Surprise: Nvidia topped estimates and guided ahead of consensus for current-quarter revenue in hotly-anticipated results released on Wednesday afternoon in the US.
The company’s quarterly update was widely viewed as a make-or-break moment for a wild run-up in semiconductor stocks, which at one point last week traded at a wider premium to their 200-day moving average than the Nasdaq at the height of the tech bubble.
Revenue last quarter was $81.62 billion, Nvidia said Wednesday. That was well ahead of the $78.85 billion consensus expected and up 85% YoY.
The current-quarter guide is $91 billion. That’d equate to 95% YoY growth, likewise better than analysts saw headed in. Notably, that assumes no revenue from the Chinese market.
Jensen Huang engaged in the usual hyperbole and self-aggrandizing. “The buildout of AI factories — the largest infrastructure expansion in human history — is accelerating at extraordinary speed,” he declared. “Nvidia is uniquely positioned at the center of this transformation as the only platform that runs in every cloud, powers every frontier and open source model, and scales everywhere AI is produced.”
Gross margin of 75% was in line for Q1, and the company expects a similar result this quarter. The board approved another $80 billion in buybacks and the company said it’s upping the dividend to $0.25.
Going forward, Nvidia’s going to split its numbers into two “market platforms” in a shakeup of how it reports quarterly results.
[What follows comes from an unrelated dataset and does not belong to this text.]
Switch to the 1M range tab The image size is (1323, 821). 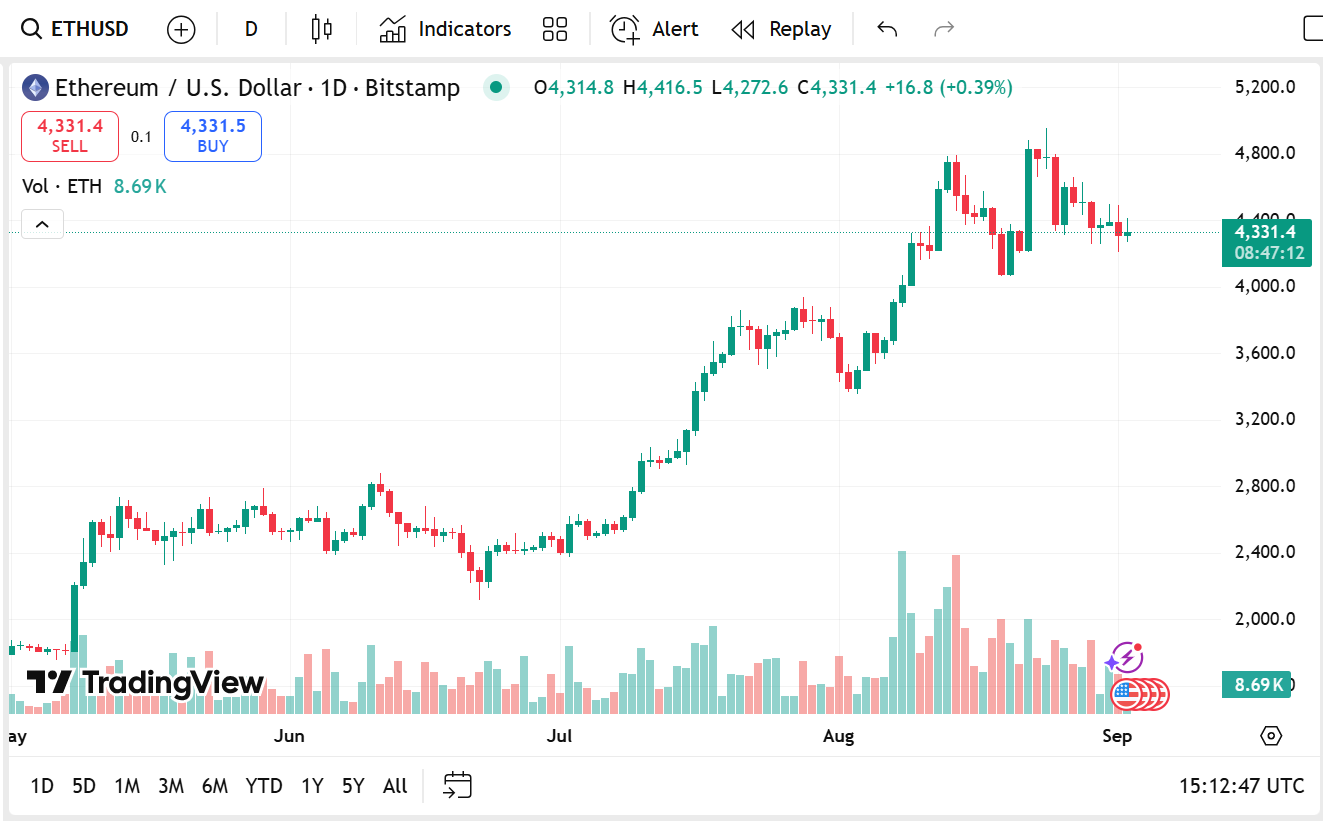[127, 786]
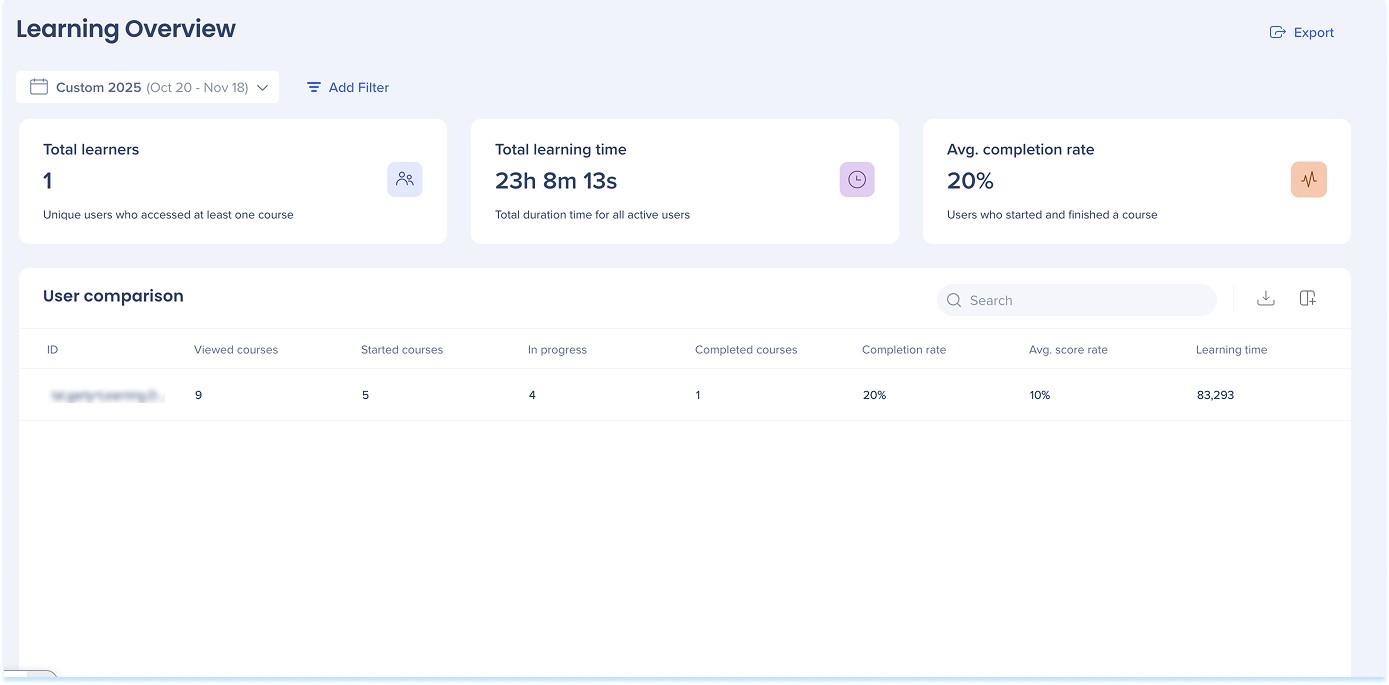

There’ll be Data Center (which’ll house hyper-scaler revenue as well as sales associated with “AI factories across industries and countries”) and “Edge Computing” (which’ll include revenue from “data processing devices for agentic and physical AI including PCs, game consoles, workstations, robotics and automotive”).
The new reporting structure will “better reflect” Nvidia’s “current and future growth drivers,” the company said.
This goes without saying, but Nvidia’s so damn big now that the stock has very little hope of enjoying the kind of meteoric gains observed in other semi names this year.
Although Alphabet briefly challenged Nvidia for the title of world’s most valuable company this month, Huang’s behemoth was back on top as of mid-week, worth $5.4 trillion ahead of earnings.
It’s worth noting that Nvidia actually isn’t expensive, at least when expressed as a multiple of company analysts’ collective profit forecasts. Thanks to upgraded expectations, the stock trades at just 24x, not that much richer than the benchmark it dominates, and more than 10 turns cheaper than its own 10-year average.
In any event, the linchpin of what many believe is a technological epoch on par with human history’s most consequential breakthroughs is still capitalizing quite handsomely on the revolution it started. Sales growth is reaccelerating and may well reach triple-digits again in the current quarter, it’s buying back more stock and it’s raising the dividend.
I’m not sure what else you could possibly want as a shareholder, but I’ll leave it up to “efficient” markets to determine whether the quarter (and guide) were good enough to warrant a rally. Or if the bar’s simply too high to clear these days regardless of how objectively impressive a given quarter’s numbers turn out.